== Task details ==
What lines of the listing below contain the word "help"? Copy each of them out.

== Input records ==
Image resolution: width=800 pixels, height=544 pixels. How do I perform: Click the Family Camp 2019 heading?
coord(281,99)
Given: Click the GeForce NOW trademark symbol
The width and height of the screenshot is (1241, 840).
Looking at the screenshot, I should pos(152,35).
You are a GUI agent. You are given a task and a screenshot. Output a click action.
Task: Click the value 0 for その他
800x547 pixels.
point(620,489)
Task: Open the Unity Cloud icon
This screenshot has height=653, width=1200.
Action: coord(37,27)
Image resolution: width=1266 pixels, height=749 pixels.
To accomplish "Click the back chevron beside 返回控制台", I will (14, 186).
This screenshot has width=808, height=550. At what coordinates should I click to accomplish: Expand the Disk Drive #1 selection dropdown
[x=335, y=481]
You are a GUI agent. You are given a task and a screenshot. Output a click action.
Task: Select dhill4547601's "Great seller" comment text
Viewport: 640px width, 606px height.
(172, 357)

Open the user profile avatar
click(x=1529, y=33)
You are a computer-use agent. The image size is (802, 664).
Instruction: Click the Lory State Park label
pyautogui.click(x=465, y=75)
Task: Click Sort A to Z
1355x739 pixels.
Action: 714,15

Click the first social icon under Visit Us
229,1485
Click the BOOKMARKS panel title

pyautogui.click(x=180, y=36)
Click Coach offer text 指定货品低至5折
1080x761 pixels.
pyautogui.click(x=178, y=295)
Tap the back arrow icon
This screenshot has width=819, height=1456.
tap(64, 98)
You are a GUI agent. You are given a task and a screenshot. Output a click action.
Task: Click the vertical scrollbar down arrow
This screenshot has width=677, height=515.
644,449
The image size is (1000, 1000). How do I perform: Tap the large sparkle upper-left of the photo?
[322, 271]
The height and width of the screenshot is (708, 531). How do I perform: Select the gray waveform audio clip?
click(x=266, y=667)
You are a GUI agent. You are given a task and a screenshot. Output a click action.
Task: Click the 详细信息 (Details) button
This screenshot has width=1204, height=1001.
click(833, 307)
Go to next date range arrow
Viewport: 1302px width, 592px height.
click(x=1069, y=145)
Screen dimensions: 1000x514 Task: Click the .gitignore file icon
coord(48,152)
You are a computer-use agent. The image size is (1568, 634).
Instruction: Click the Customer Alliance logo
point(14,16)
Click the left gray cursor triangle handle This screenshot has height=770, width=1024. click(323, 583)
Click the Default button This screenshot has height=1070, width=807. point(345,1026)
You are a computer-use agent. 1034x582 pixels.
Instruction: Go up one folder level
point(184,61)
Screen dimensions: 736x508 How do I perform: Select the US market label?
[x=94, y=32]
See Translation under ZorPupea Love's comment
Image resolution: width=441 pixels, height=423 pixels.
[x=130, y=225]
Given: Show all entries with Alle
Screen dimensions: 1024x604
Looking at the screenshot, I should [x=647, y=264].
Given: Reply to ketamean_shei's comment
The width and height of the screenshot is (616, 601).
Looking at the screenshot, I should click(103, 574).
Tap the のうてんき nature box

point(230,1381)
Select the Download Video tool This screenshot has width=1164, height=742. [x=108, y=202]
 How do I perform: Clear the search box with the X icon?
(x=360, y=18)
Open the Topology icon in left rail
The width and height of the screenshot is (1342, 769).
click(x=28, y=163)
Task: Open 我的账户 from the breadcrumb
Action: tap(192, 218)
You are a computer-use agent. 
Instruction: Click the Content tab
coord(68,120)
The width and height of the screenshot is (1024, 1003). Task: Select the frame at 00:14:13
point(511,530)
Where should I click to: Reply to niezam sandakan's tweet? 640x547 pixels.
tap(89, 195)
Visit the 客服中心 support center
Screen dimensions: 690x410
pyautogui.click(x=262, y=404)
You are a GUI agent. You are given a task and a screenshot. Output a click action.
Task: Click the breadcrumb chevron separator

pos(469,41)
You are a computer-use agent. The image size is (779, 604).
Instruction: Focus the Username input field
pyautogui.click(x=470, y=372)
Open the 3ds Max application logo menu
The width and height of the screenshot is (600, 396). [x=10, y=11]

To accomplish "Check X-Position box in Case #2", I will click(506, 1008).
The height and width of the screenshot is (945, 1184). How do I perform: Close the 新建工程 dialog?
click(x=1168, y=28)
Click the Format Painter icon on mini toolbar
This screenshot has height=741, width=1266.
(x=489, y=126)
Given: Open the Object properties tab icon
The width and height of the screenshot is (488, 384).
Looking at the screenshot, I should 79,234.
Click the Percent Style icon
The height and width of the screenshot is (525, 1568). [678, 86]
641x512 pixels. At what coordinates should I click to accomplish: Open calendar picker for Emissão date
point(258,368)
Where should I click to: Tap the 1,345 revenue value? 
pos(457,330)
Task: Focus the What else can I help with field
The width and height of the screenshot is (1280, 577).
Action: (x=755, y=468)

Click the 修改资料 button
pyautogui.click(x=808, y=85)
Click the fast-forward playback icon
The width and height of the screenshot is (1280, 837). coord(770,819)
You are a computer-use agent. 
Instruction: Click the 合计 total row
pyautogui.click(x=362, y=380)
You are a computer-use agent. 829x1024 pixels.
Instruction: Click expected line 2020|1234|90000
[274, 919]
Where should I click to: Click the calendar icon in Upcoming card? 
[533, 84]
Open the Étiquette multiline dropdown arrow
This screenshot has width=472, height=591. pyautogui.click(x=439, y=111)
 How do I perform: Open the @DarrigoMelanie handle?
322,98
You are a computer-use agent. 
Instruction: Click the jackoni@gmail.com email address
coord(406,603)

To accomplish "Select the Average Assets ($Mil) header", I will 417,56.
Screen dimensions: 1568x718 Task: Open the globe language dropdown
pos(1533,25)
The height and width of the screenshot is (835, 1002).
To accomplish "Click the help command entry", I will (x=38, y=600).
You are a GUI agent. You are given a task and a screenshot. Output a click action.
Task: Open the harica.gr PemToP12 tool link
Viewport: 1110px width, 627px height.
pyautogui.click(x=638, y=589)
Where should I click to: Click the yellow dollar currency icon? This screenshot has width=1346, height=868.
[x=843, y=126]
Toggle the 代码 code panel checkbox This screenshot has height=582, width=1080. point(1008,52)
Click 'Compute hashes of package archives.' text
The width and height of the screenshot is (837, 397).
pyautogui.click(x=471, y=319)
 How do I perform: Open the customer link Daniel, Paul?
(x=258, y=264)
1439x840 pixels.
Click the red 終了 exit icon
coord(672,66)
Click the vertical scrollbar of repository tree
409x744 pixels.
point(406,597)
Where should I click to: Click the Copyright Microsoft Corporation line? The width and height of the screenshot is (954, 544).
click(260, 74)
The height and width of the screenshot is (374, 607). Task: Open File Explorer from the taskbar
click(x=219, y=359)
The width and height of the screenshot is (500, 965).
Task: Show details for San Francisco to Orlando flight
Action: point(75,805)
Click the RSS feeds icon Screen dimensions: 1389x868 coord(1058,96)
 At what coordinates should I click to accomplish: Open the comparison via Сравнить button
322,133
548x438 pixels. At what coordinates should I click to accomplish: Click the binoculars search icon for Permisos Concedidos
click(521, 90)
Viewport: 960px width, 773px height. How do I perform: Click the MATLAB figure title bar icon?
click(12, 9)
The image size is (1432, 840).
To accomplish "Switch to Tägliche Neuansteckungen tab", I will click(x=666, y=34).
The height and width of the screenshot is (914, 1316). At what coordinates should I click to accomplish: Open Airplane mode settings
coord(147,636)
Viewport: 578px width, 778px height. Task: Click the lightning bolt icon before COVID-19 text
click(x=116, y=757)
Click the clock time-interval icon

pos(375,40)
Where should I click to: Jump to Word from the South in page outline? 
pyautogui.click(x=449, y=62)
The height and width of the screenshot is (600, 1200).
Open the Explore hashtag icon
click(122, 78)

== Finished task ==
Task: Focus the What else can I help with field
To accomplish "Click the help command entry", I will (x=38, y=600).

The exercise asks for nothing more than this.